┌──

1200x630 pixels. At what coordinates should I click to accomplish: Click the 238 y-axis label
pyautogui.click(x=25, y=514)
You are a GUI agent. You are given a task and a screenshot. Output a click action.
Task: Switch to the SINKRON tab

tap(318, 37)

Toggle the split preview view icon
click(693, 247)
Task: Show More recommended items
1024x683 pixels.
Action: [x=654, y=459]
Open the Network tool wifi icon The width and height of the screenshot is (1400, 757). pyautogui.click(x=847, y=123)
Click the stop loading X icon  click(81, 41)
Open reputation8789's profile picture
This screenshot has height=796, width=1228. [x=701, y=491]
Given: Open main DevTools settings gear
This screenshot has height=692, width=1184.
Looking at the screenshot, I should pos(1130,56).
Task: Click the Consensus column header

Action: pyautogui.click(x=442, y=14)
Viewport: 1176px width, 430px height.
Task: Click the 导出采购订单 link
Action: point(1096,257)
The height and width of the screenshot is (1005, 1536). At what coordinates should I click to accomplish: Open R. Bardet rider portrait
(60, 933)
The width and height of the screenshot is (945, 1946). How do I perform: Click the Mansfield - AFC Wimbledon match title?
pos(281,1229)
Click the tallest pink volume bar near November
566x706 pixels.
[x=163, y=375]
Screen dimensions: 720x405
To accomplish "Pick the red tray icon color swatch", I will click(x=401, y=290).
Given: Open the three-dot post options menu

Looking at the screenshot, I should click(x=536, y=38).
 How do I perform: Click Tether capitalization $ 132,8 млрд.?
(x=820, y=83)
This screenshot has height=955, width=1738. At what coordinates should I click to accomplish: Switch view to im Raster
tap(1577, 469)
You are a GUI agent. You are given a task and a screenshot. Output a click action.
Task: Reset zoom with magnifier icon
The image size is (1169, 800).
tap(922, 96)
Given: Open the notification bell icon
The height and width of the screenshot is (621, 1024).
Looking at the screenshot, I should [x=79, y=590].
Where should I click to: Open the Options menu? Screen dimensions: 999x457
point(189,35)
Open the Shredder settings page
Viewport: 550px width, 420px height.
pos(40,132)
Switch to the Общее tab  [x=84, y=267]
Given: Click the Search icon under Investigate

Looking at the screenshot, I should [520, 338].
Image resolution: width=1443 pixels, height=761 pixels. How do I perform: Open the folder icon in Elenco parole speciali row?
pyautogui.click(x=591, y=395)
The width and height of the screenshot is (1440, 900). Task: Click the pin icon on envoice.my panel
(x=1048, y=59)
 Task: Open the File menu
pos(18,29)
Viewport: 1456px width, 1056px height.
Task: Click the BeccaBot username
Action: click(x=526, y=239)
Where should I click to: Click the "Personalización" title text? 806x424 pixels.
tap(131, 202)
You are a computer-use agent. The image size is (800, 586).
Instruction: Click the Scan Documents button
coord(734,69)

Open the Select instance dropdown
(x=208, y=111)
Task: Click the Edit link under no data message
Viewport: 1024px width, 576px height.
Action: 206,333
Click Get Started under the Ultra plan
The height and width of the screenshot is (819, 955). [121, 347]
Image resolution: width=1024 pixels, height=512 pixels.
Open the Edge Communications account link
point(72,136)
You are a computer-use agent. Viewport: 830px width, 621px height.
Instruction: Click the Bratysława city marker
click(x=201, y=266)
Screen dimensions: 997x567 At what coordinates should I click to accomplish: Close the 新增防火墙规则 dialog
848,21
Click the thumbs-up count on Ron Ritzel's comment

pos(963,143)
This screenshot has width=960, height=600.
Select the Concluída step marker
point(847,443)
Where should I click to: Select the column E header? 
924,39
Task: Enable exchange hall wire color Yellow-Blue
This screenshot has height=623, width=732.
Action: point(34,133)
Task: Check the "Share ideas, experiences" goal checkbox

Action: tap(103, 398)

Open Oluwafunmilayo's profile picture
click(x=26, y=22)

└──

#### Your objective:
Tally the lines of the material that include "computer". Only the total should be given.

#### Reply to the exercise:
2